Heading into the second Republican debate later this month, Ben Carson, the retired neurosurgeon from Maryland, is closing the gap on Trump as the front-runner’s unfavorable ratings have risen. Most polls show Carson and Trump leading their seasoned opponents.
“None of the establishment candidates is having any success in getting an anti-Trump vote to coalesce around them,” said Patrick Murray, Monmouth University’s polling director.
Instead, the support is going toward candidates such as Carson. Both he and Trump, leading campaigns that have been emboldened by their demeanor, are not dissimilar. While Trump boisterousness has helped his star rise, Carson has spoken softly but carried a big stick — touting his religion and deeply conservative beliefs to crowds of conservatives and charming the audience in the first debate.
And, while Trump has drawn criticized for his statements that have been deemed offensive – dissing Mexican immigrants , inflammatory statements about women and nearing on bullying his opponents – Carson has his own share of them , too. He compared the Internal Revenue Service to the Gestapo in Nazi Germany, said students completing AP U.S. History in high school would leave “ready to go sign up for ISIS ,” and said Obamacare was the “worst thing that has happened in this nation since slavery .”
None of that has hurt their standing at the top of the polls. And that’s not the only ways they have defied conventional wisdom.

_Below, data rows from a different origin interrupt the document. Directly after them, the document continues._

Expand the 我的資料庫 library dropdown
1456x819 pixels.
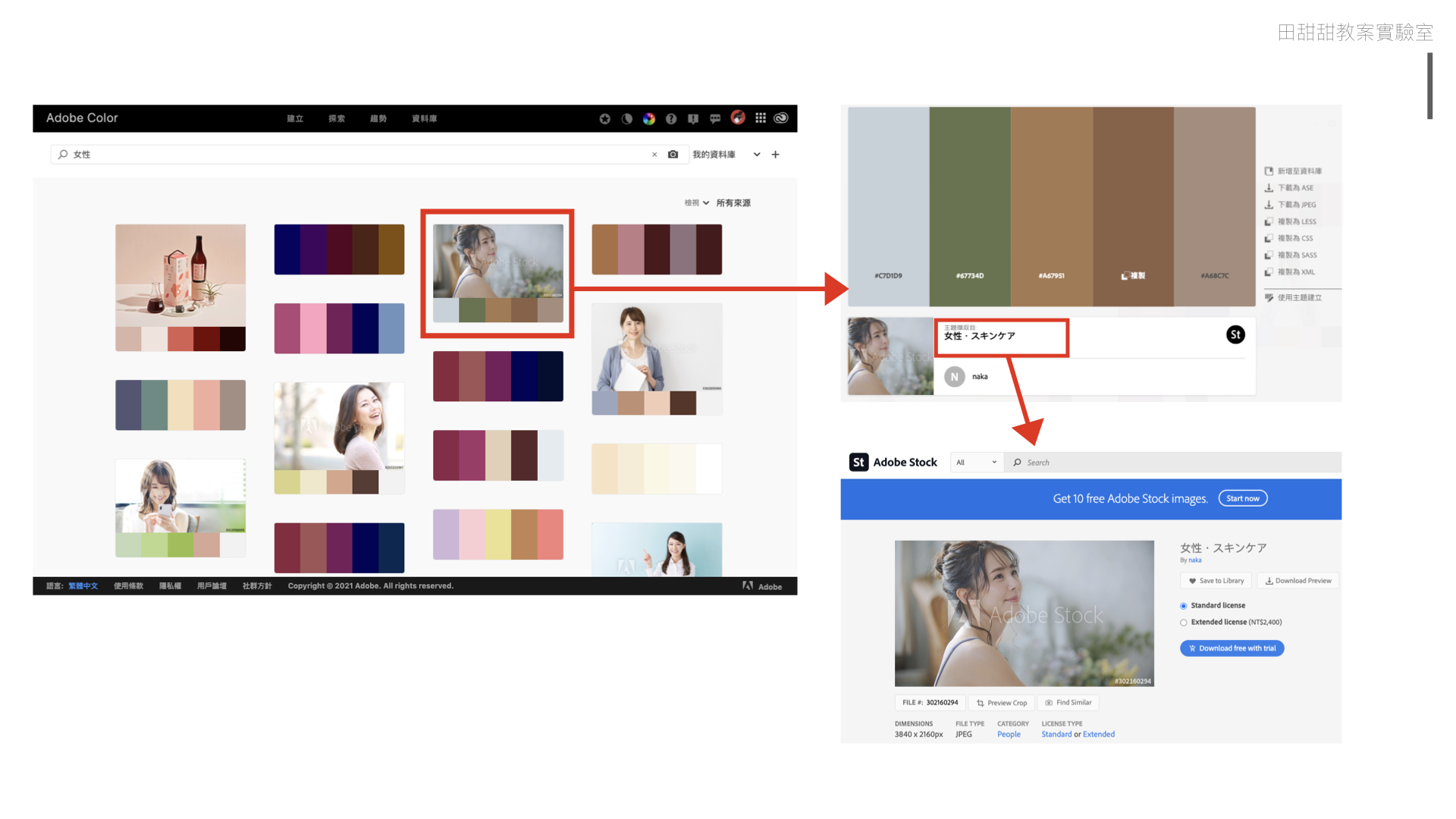756,155
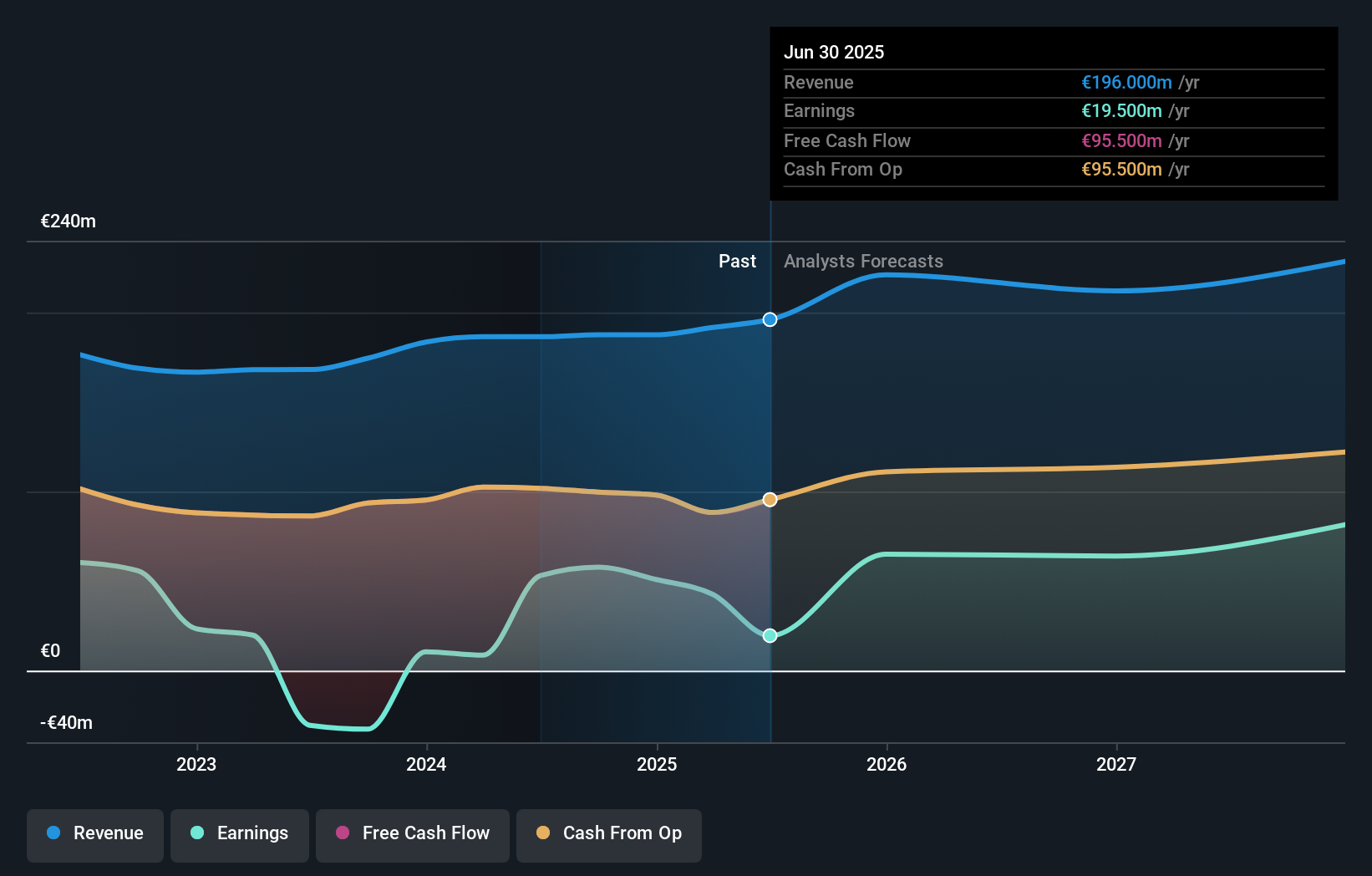This screenshot has height=876, width=1372.
Task: Select the Past section label
Action: point(737,261)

Carson is not known as well as most of his fellow candidates, according to an Economist/YouGov survey conducted of 2,000 people online from August 28 to Sept. 1. About a third of those surveyed responded, “don’t know,” when asked if they had a favorable or unfavorable opinion of him, including 19 percent of Republicans.
About 60 percent of people, and 87 percent of Republicans, define Trump as a “strong leader,” according to the same poll. But, more than half of them say Trump is unqualified to be president, and 37 percent of them, and 12 percent of Republicans, say they think he is less honest than most people in public life — the politicians that he is running against.
Part of the problem for Carson and Carly Fiorina, the other outsider who got a big bounce from a strong performance in the debate among lower-tier candidates last month, is the kind of attention — positive and negative — that Trump has managed to draw during his summer fling with voters, said Hancock, who chairs the Missouri Republican Party.
“I don’t think we’ve ever had a candidate before who has gotten the level of earned media attention at the volume he has,” Hancock said. “If you’re getting tens of millions of dollars of free air time like he has, you’re going to be the front runner.”
Mabel Berezin , a sociologist at Cornell University whose work has focused on cultural and political sociology, said for these outsider candidates, personalities certainly play big, but she thinks there’s more once the layers are peeled back.
“When people start saying that, ‘Oh, it’s the personality that’s driving it,’ I think it is often the case that the kinds of people saying that don’t like that the particular candidate is winning,” she said. “It’s not just his personality. He’s tapping into something else. To simply say he’s demagogic is just not the answer or a good way to think about the current reality.”